Her eyes fluttered open and brows immediately knit together in frustration as realization dawns, she's fallen asleep and there in the doorway that she had only moments before stared down in determination, was Bellamy Blake. She let a solitary tear slip down her cheek and drip from her chin to her hands where they still hugged her knees, clenching her teeth and lowering her eyes.
"Clarke" he said closing the door behind him quietly and looking out through the window before turning back to her.
"I'm sorry okay. I fucked up and now you're all dead but there's nothing I can do about it now so why torture me? Leave me alone."
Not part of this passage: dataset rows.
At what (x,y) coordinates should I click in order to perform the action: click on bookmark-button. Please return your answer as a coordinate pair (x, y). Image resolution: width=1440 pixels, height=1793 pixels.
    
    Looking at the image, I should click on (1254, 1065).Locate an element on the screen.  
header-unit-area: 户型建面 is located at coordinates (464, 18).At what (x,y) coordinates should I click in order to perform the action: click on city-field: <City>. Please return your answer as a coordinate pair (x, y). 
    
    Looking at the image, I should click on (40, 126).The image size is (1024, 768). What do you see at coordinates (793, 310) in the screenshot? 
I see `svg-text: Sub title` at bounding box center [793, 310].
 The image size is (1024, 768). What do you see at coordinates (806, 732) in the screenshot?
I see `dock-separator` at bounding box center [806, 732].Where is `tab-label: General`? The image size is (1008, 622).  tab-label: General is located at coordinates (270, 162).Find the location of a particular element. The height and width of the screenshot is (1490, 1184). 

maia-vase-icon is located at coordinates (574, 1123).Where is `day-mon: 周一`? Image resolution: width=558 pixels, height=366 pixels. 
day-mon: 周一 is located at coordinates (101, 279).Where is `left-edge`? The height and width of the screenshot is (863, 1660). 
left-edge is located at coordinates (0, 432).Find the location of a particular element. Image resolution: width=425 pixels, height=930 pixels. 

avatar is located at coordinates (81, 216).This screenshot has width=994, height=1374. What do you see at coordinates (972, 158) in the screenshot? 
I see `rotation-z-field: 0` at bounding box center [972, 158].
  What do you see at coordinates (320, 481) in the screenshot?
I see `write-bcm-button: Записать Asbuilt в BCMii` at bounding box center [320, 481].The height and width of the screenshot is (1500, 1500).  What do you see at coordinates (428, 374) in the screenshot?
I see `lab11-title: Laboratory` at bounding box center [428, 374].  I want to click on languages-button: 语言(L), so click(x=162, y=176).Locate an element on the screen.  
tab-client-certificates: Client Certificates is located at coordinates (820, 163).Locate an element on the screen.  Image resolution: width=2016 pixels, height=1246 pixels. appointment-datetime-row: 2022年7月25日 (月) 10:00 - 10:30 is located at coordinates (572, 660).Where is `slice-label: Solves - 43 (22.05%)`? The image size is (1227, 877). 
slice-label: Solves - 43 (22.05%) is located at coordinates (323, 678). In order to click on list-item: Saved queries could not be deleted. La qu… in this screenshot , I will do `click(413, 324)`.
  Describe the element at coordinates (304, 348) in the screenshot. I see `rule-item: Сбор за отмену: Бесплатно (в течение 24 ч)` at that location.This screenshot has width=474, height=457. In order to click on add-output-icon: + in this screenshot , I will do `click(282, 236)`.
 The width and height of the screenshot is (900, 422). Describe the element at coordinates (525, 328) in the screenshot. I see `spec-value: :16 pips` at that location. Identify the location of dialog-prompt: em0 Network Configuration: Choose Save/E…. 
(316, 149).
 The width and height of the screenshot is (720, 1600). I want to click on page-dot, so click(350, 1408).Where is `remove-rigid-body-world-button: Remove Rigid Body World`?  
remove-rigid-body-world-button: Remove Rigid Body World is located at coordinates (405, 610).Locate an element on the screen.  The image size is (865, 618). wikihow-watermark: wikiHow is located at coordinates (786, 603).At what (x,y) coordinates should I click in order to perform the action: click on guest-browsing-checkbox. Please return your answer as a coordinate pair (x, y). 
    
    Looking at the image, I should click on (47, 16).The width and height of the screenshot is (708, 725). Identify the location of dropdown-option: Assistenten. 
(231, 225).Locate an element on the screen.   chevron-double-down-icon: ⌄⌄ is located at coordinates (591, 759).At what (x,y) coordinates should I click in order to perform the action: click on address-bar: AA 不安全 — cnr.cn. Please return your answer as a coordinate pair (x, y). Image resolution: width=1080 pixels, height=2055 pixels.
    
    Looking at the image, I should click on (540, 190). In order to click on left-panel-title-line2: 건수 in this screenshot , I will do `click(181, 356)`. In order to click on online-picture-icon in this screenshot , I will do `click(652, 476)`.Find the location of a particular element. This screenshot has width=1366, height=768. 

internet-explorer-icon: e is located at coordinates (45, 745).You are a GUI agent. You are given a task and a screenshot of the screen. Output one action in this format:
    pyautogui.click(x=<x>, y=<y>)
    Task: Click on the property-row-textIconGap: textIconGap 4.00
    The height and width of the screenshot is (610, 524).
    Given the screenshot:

She doesn't recognise her own voice, defeated and dejected and dry, croaked out between sobs. He crouches down by her bed and looks up at her, eyes dark with what looks like confusion. She can't help but stare at how beautiful he is, even smeared with dirt and ash and blood, still a warrior, still dead.
"Clarke, we don't have much time, we-"
"We have all the time in the world" she replies in a whisper, eyes still glistening as she reaches out a hand damp with her own tears and caresses his face. He flinches at her touch at first then leans into it, letting her cup his cheek and stroke a thumb across freckled skin.
"I miss you, I can't do this without you"
"I'm right here princess"
"But you won't be" her bottom lip trembles and more tears get free as he smiles warmly and moves closer to her, crowding her so that their faces are an inch apart, she thinks she can feel his breath on her cheek but knows that isn't possible.
She bends her head back enough to move her lips closer to his, closing her eyes before they make contact and…
"Ouch!"
Her eyes snap open and he's grinning at her devilishly, his fingers tight around the skin of her upper arm, pinching painfully.
"You're not dreaming Princess, or communicating with the dead or making any sense at all. Now get off your ass, we've got people to save."